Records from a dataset
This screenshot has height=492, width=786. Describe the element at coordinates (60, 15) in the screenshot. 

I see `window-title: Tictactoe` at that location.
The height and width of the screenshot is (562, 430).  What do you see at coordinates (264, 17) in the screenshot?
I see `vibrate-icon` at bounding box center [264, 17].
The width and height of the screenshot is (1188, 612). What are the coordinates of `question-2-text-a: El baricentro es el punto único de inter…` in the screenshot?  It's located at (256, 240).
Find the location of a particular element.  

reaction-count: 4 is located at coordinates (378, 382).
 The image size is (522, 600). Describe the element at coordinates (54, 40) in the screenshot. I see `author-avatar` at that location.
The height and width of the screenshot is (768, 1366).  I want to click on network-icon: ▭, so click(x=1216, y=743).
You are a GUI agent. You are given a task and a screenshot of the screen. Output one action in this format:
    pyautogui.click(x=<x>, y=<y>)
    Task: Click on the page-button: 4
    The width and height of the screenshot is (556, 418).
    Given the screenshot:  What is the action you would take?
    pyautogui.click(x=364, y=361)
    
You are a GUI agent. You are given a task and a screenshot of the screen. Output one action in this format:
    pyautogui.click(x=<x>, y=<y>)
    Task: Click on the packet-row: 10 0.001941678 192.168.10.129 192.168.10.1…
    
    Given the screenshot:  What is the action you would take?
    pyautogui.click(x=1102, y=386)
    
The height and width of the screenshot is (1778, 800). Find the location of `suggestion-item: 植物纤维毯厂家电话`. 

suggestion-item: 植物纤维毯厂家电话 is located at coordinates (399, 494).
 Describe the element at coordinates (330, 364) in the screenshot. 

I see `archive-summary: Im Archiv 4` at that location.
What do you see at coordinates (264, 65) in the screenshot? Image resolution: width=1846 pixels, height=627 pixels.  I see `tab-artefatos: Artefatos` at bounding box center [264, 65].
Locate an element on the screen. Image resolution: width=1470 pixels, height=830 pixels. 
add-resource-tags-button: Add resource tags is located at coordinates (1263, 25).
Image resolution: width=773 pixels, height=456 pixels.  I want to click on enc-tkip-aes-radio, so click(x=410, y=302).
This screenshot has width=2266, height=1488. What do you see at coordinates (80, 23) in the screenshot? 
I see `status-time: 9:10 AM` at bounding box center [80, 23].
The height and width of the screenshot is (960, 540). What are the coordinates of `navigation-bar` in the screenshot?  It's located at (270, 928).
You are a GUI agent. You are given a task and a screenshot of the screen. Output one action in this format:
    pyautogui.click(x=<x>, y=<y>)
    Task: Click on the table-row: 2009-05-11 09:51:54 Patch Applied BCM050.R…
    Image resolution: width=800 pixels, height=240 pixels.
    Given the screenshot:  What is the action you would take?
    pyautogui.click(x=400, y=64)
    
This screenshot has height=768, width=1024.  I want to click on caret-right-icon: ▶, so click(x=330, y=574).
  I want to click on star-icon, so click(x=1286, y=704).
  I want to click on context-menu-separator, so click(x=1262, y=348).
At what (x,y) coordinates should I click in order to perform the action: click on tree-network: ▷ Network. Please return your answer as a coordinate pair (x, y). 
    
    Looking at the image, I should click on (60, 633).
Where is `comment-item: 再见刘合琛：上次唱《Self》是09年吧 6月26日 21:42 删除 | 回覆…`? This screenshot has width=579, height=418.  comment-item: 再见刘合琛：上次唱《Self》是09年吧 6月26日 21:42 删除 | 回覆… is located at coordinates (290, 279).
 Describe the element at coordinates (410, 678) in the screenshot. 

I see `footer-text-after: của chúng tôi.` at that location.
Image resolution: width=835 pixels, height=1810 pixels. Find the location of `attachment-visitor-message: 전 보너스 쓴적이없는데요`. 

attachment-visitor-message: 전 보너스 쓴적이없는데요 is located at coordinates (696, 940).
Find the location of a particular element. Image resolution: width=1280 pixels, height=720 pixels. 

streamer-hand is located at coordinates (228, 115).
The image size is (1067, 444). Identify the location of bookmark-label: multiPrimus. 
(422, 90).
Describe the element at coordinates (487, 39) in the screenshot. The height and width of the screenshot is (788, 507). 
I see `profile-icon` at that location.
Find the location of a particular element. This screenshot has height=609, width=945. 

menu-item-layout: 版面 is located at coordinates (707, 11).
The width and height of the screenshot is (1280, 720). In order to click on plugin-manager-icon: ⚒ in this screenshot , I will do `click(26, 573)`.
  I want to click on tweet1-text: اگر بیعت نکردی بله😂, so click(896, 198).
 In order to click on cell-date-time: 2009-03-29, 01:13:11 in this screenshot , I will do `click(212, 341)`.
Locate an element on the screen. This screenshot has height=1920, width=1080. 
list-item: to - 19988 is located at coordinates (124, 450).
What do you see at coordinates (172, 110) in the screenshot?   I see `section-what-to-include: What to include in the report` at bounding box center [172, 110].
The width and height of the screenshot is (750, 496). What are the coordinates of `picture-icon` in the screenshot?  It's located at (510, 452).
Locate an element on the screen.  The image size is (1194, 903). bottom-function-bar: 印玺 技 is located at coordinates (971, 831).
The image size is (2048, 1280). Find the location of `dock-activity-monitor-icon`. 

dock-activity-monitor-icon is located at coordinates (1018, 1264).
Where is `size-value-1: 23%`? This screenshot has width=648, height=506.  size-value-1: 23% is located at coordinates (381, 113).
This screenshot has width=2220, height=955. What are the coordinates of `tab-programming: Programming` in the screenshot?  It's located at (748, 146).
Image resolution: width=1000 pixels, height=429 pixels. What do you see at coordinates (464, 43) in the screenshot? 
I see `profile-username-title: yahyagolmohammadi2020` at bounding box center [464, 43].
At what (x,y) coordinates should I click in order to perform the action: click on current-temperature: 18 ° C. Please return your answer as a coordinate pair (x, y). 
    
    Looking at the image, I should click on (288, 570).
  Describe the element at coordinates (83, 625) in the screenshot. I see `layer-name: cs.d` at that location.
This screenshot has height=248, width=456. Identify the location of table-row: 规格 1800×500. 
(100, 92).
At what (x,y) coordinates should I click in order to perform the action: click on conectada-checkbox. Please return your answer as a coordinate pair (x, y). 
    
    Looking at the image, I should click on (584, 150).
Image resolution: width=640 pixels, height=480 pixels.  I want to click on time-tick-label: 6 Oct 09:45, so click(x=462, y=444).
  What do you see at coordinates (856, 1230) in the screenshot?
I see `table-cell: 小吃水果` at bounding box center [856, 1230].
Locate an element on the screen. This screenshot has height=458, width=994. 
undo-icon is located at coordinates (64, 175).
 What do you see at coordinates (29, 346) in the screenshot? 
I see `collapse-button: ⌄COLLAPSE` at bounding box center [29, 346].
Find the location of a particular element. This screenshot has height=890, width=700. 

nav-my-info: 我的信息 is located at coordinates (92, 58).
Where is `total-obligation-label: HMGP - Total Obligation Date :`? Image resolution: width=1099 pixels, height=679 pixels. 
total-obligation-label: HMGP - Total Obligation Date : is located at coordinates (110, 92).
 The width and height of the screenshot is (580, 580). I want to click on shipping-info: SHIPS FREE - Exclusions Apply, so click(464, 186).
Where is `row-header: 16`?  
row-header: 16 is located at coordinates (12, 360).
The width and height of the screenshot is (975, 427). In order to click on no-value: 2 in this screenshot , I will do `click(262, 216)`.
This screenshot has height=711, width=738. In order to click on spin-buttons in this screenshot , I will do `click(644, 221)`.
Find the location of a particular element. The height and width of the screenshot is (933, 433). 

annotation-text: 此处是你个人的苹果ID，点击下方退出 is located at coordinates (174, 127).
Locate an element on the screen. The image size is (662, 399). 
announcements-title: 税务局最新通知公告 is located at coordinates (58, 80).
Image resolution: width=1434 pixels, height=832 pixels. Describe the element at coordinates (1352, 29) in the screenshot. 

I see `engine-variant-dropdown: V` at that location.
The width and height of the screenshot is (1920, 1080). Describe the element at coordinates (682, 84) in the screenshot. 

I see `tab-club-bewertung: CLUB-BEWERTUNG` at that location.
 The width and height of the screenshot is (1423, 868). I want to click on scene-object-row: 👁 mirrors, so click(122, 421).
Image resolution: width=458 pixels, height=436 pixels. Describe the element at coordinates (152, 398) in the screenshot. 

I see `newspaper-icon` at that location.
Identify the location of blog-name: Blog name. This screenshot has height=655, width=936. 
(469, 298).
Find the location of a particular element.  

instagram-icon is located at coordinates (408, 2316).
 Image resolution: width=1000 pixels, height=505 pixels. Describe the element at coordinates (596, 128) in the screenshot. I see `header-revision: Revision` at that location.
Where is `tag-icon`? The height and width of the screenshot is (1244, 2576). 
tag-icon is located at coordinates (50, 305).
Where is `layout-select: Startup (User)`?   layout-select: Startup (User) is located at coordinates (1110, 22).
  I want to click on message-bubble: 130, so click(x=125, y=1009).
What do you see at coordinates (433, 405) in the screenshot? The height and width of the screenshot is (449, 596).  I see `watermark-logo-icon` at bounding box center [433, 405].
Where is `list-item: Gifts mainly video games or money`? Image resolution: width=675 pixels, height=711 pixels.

About this exercise
Extract each line from the items above that contains the string "will".

Response below
The width and height of the screenshot is (1280, 720). In order to click on plugin-manager-icon: ⚒ in this screenshot , I will do `click(26, 573)`.
 In order to click on cell-date-time: 2009-03-29, 01:13:11 in this screenshot , I will do `click(212, 341)`.
The width and height of the screenshot is (975, 427). In order to click on no-value: 2 in this screenshot , I will do `click(262, 216)`.
This screenshot has height=711, width=738. In order to click on spin-buttons in this screenshot , I will do `click(644, 221)`.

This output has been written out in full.